* **TASK DIRECTIONS**: Show each line of the data below that contains the string "Switch". Case counts.

* **PROVIDED INFORMATION**:
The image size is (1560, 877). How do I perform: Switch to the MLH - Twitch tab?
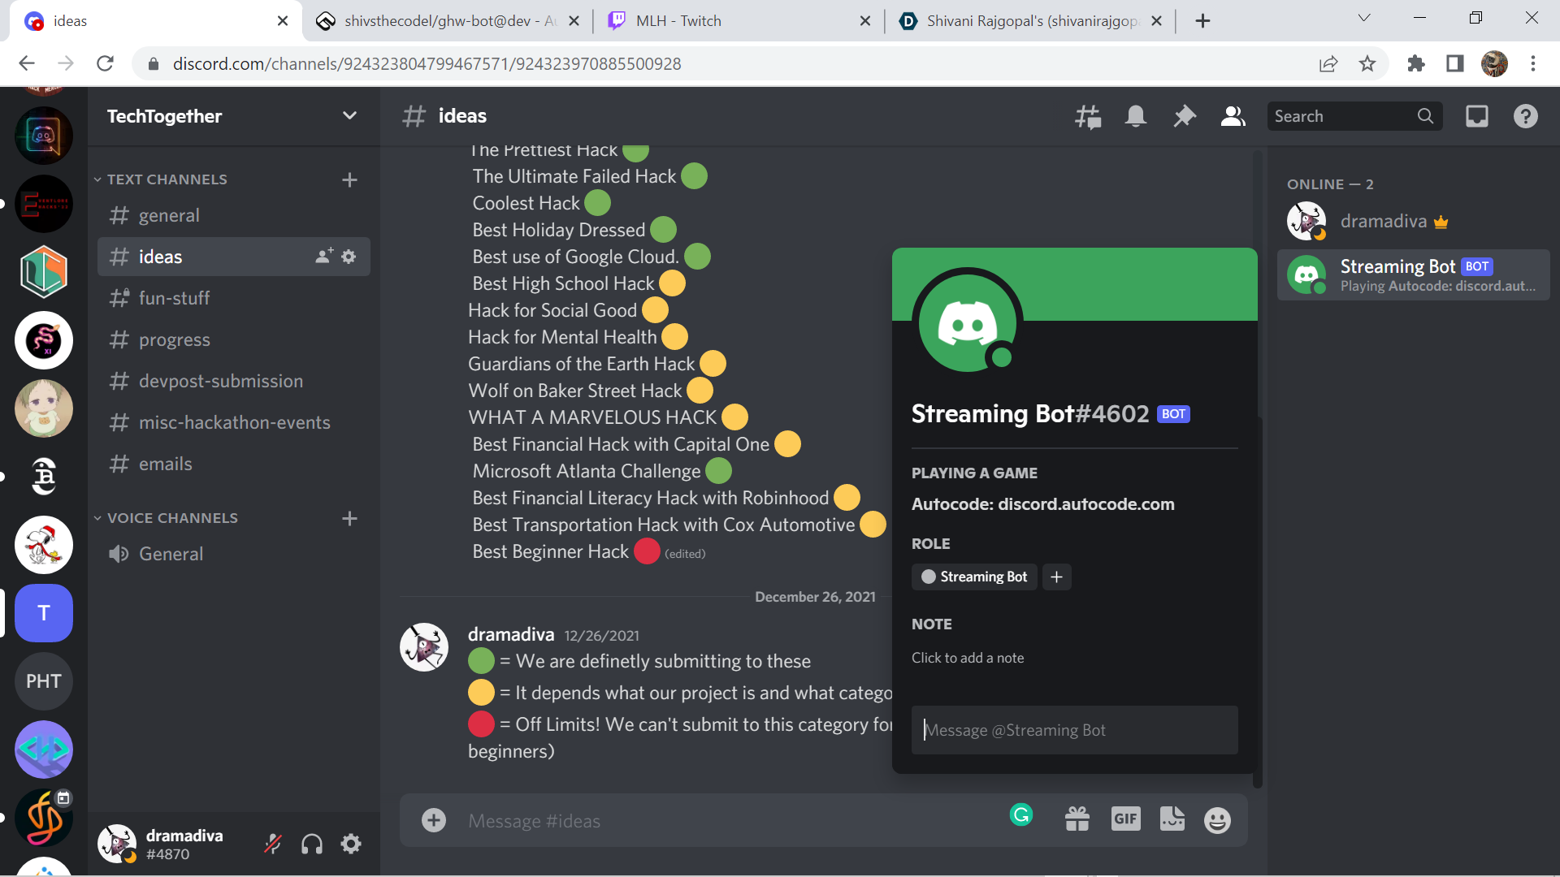tap(678, 21)
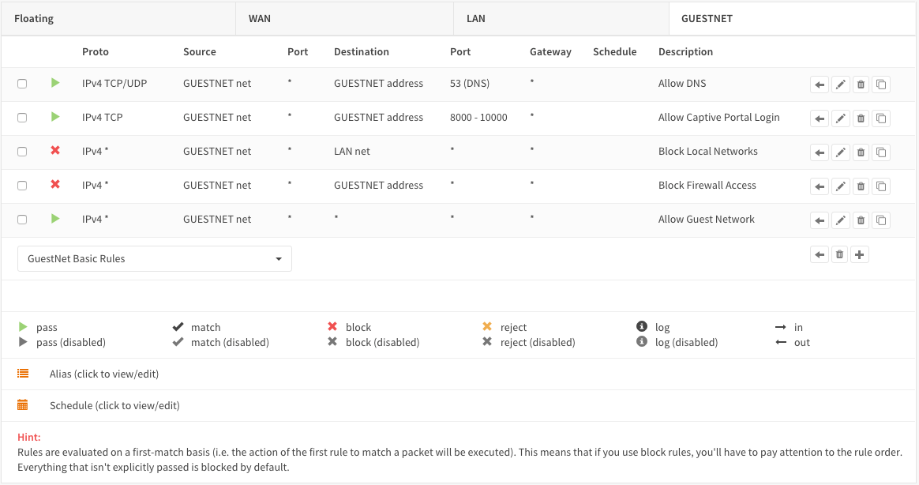Delete the Allow Captive Portal Login rule
Image resolution: width=919 pixels, height=485 pixels.
[861, 118]
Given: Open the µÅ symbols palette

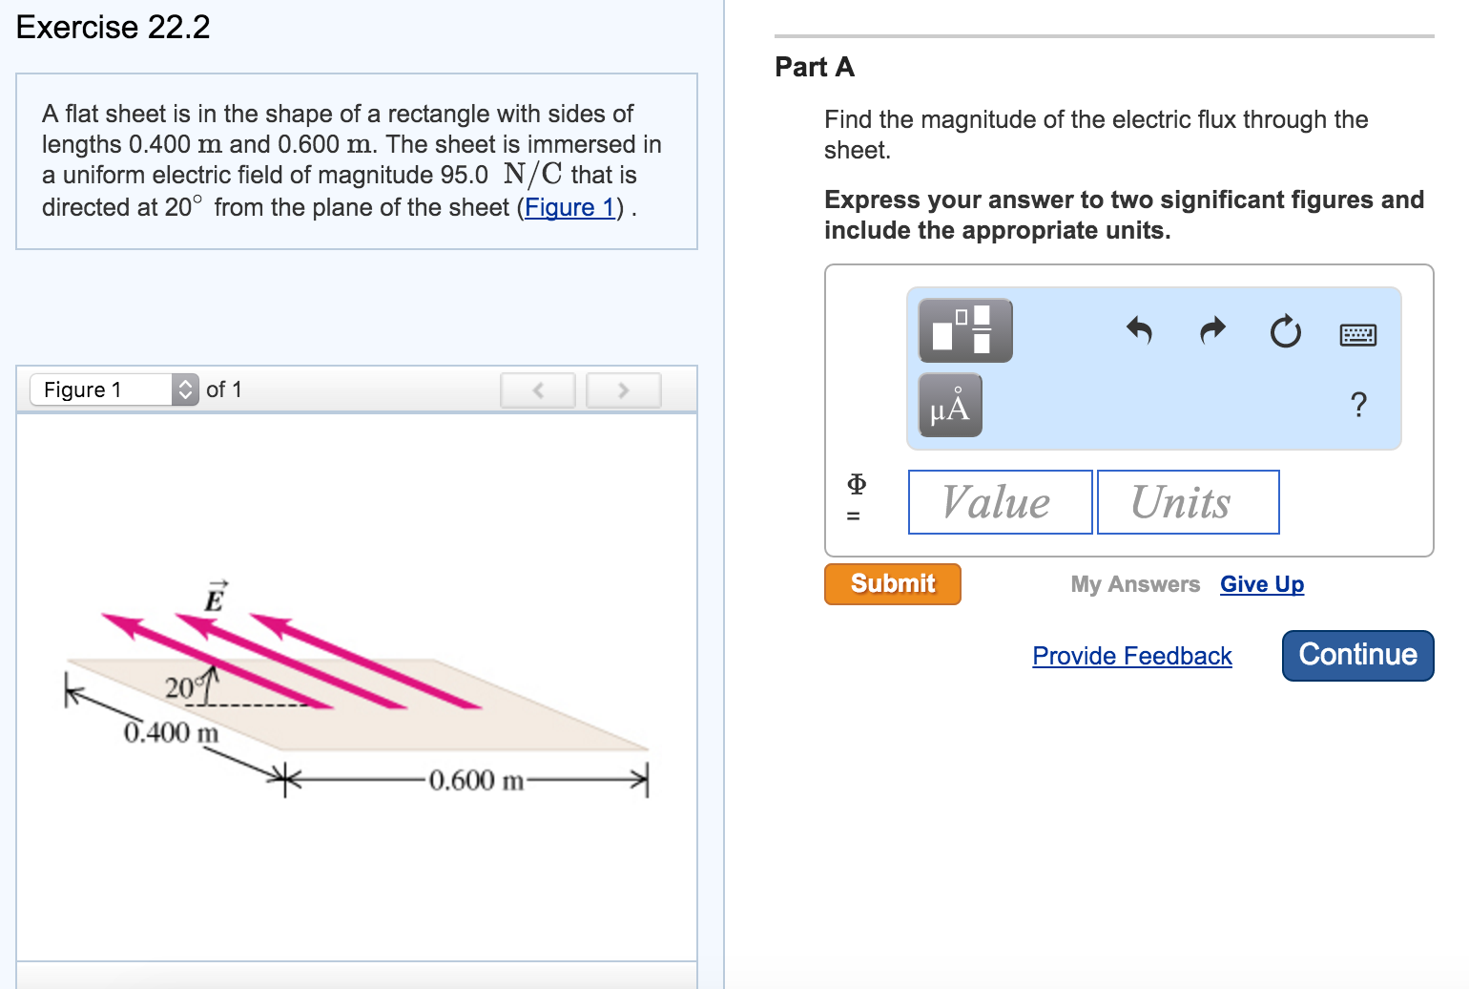Looking at the screenshot, I should pyautogui.click(x=949, y=406).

* **WORKED SOLUTION**:
The image size is (1560, 877). How do I perform: Switch to the MLH - Twitch tab?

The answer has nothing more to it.